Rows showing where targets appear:
************
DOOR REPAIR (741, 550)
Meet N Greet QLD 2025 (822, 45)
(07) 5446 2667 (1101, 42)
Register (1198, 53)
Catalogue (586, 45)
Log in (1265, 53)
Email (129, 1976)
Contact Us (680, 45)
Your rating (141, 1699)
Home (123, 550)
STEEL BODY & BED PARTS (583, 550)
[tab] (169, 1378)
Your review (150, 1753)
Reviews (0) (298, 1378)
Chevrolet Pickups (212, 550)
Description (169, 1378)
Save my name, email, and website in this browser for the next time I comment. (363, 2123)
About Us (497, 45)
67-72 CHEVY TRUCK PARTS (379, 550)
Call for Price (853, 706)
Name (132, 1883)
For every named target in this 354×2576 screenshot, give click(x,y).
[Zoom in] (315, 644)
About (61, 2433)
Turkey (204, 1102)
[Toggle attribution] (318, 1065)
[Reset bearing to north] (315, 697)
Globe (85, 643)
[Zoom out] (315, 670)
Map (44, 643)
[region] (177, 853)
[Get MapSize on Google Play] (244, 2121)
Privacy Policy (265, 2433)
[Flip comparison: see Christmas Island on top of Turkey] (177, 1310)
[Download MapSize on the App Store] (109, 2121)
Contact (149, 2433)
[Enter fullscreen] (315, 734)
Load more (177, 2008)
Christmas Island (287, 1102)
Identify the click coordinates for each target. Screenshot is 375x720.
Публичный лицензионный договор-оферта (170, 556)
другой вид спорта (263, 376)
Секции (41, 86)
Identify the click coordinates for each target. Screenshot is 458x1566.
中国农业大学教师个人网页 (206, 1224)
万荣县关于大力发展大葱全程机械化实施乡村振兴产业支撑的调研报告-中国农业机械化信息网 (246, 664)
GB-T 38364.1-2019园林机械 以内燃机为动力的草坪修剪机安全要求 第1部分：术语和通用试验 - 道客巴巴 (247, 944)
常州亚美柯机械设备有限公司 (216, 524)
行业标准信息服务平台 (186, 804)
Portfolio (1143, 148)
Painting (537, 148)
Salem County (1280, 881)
************
Description of the task:
Write out the listing again, switching every "Turkey" to "Greece" and changing nothing else.

Right answer:
DOOR REPAIR (741, 550)
Meet N Greet QLD 2025 (822, 45)
(07) 5446 2667 (1101, 42)
Register (1198, 53)
Catalogue (586, 45)
Log in (1265, 53)
Email (129, 1976)
Contact Us (680, 45)
Your rating (141, 1699)
Home (123, 550)
STEEL BODY & BED PARTS (583, 550)
[tab] (169, 1378)
Your review (150, 1753)
Reviews (0) (298, 1378)
Chevrolet Pickups (212, 550)
Description (169, 1378)
Save my name, email, and website in this browser for the next time I comment. (363, 2123)
About Us (497, 45)
67-72 CHEVY TRUCK PARTS (379, 550)
Call for Price (853, 706)
Name (132, 1883)
For every named target in this 354×2576 screenshot, give click(x,y).
[Zoom in] (315, 644)
About (61, 2433)
Greece (204, 1102)
[Toggle attribution] (318, 1065)
[Reset bearing to north] (315, 697)
Globe (85, 643)
[Zoom out] (315, 670)
Map (44, 643)
[region] (177, 853)
[Get MapSize on Google Play] (244, 2121)
Privacy Policy (265, 2433)
[Flip comparison: see Christmas Island on top of Greece] (177, 1310)
[Download MapSize on the App Store] (109, 2121)
Contact (149, 2433)
[Enter fullscreen] (315, 734)
Load more (177, 2008)
Christmas Island (287, 1102)
Identify the click coordinates for each target. Screenshot is 375x720.
Публичный лицензионный договор-оферта (170, 556)
другой вид спорта (263, 376)
Секции (41, 86)
Identify the click coordinates for each target. Screenshot is 458x1566.
中国农业大学教师个人网页 (206, 1224)
万荣县关于大力发展大葱全程机械化实施乡村振兴产业支撑的调研报告-中国农业机械化信息网 (246, 664)
GB-T 38364.1-2019园林机械 以内燃机为动力的草坪修剪机安全要求 第1部分：术语和通用试验 - 道客巴巴 (247, 944)
常州亚美柯机械设备有限公司 (216, 524)
行业标准信息服务平台 (186, 804)
Portfolio (1143, 148)
Painting (537, 148)
Salem County (1280, 881)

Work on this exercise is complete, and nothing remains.